How to Find Outliers in Numeric Data Without Code
You're looking at a revenue column. Most orders are between $20 and $300. But there are three orders over $50,000. Are those enterprise deals? Bulk purchases? Or did someone accidentally enter 50000 instead of 500?
You can't answer that question by scrolling through rows. You need to see the distribution first, then drill into the extremes. Here's how to do that without writing any code.
Start with the histogram
Click any numeric column header in ExploreMyData to open the Column Explorer. The top section shows summary stats: min, max, average, sum, standard deviation, and null count. Below that is an interactive histogram.
The histogram is the fastest way to spot outliers because it shows the shape of your data. If 99% of values cluster between 0 and 500 and there's a single bar way out at 50,000, you have outliers. If the distribution is smooth and continuous, you probably don't.
| Bin range (revenue) | Count | Bar |
|---|---|---|
| $0 – $100 | 8,241 | |
| $100 – $200 | 11,047 | |
| $200 – $500 | 9,388 | |
| $500 – $1,000 | 3,102 | |
| $1,000 – $5,000 | 211 | |
| $50,000+ | 3 |
The gap between $5,000 and $50,000 is the signal. Three orders are far outside the main cluster and warrant investigation.
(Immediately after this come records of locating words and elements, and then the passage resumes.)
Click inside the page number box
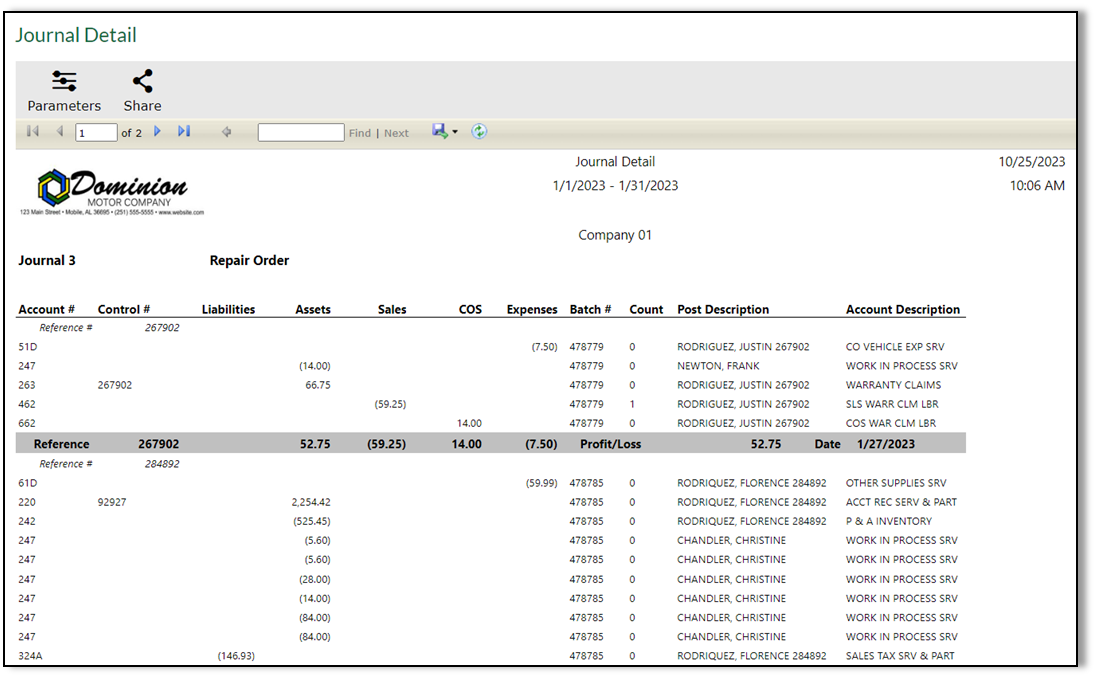Viewport: 1096px width, 677px height. (96, 131)
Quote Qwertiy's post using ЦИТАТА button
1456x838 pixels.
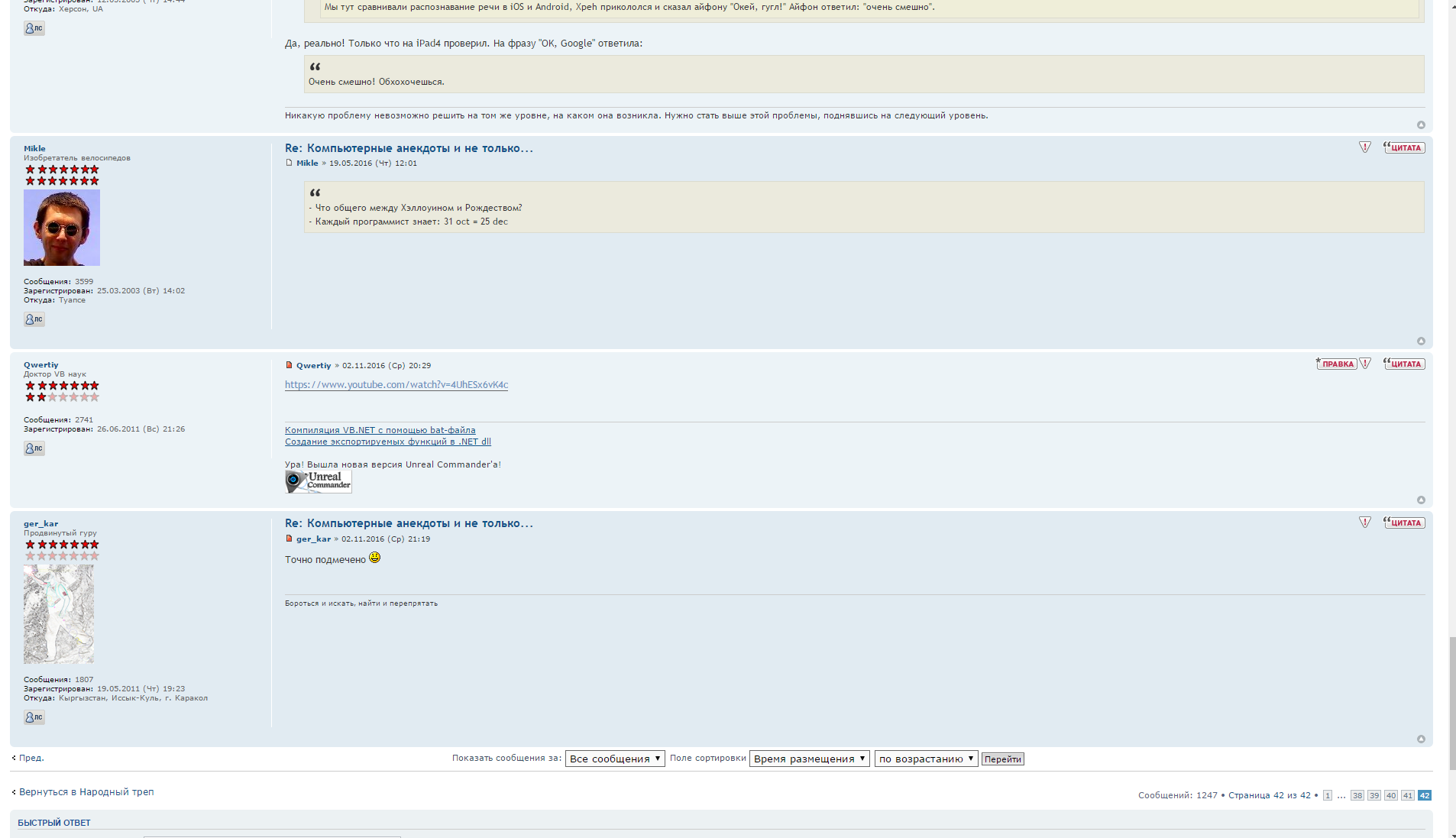1404,364
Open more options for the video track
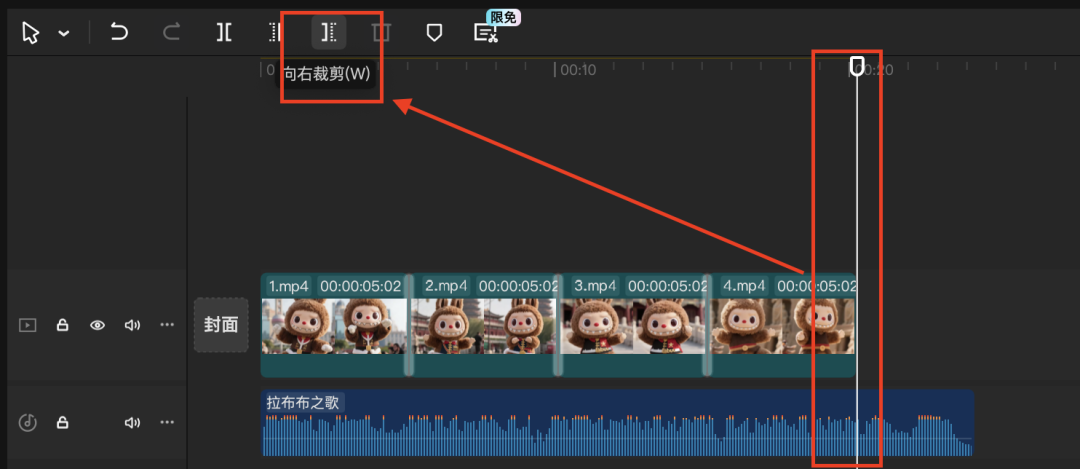Viewport: 1080px width, 469px height. pyautogui.click(x=167, y=325)
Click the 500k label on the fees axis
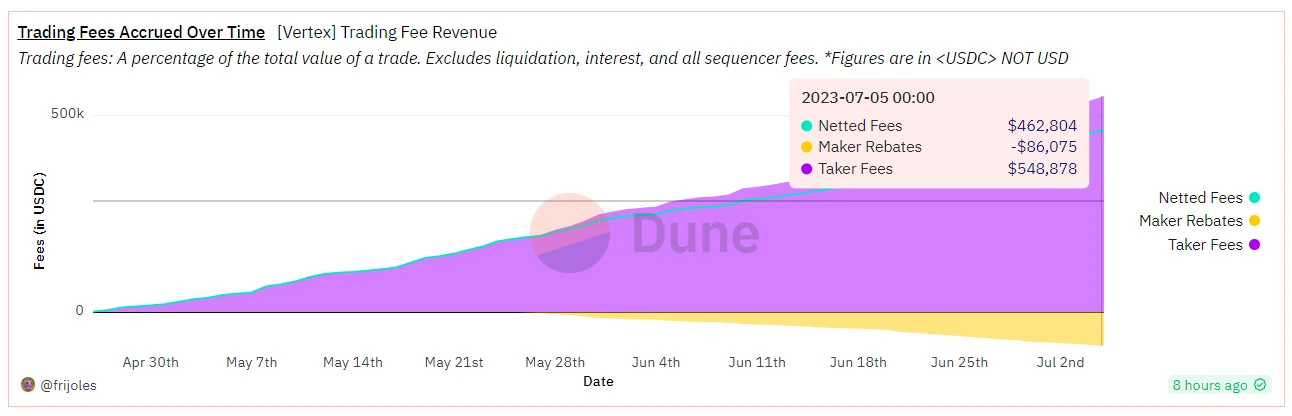Screen dimensions: 1292x416 [67, 113]
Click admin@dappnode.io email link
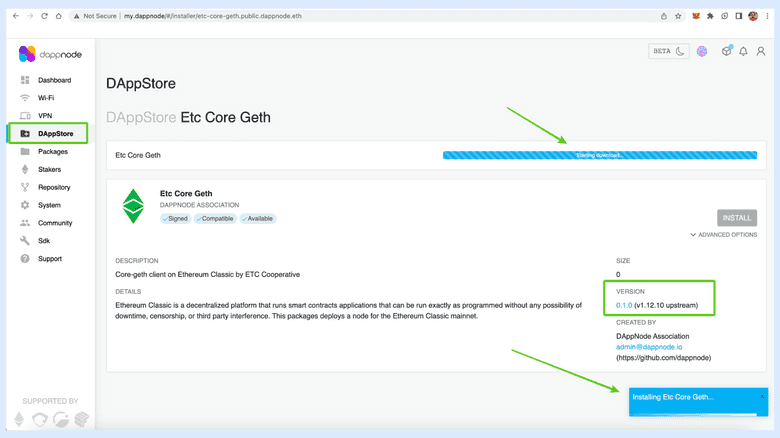This screenshot has width=780, height=438. coord(651,346)
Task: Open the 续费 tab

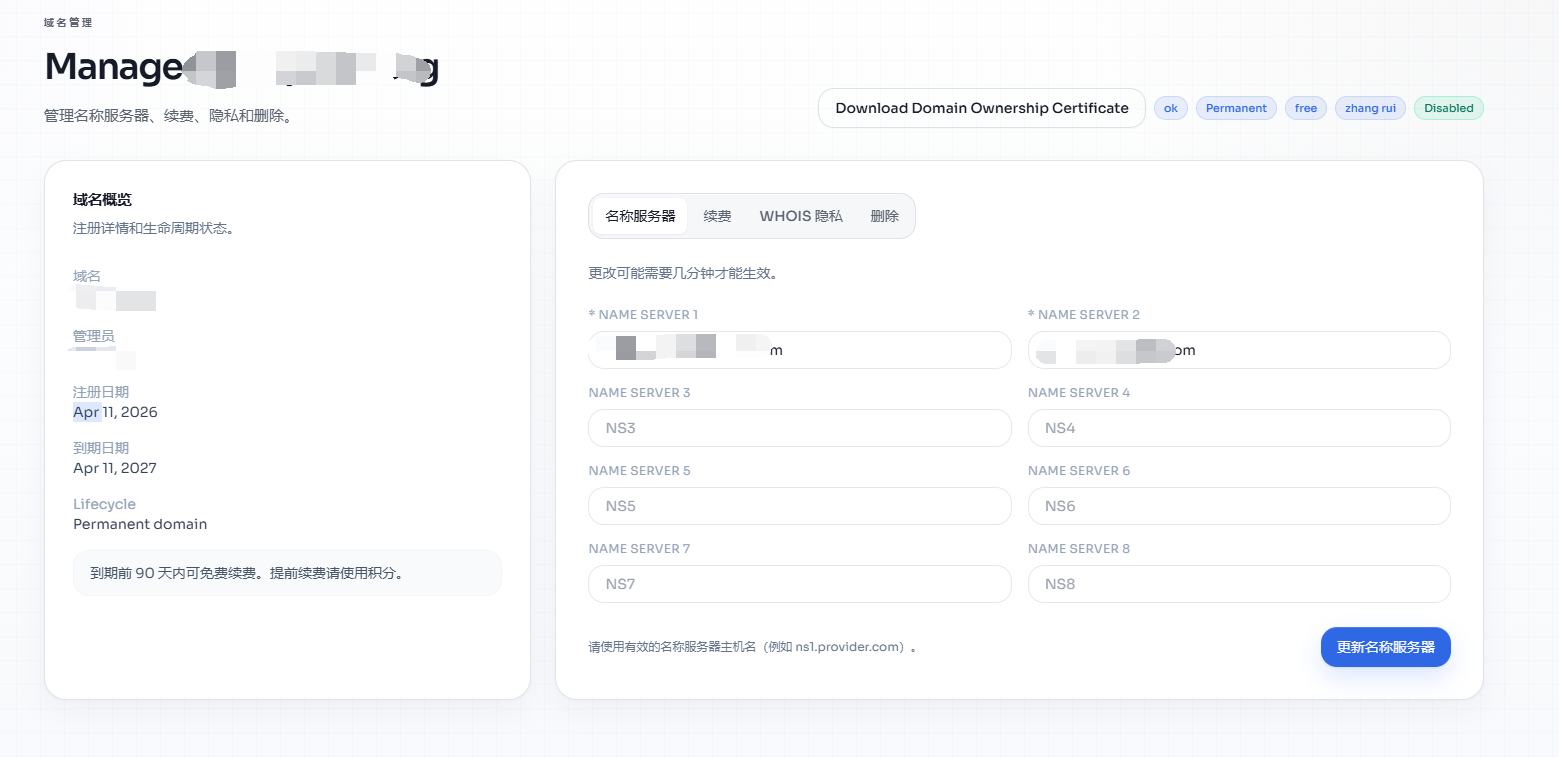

Pay attention to the gap between the main cluster and the extreme values. A revenue column where values smoothly taper from $0 to $5,000 tells a different story than one where everything is under $500 and then three values jump to $50,000+. The gap is the signal.
Adjust the bins
The default bin count works for most data, but sometimes you need to change it. Fewer bins (10-15) give you a high-level shape. More bins (50-100) reveal detail in the distribution.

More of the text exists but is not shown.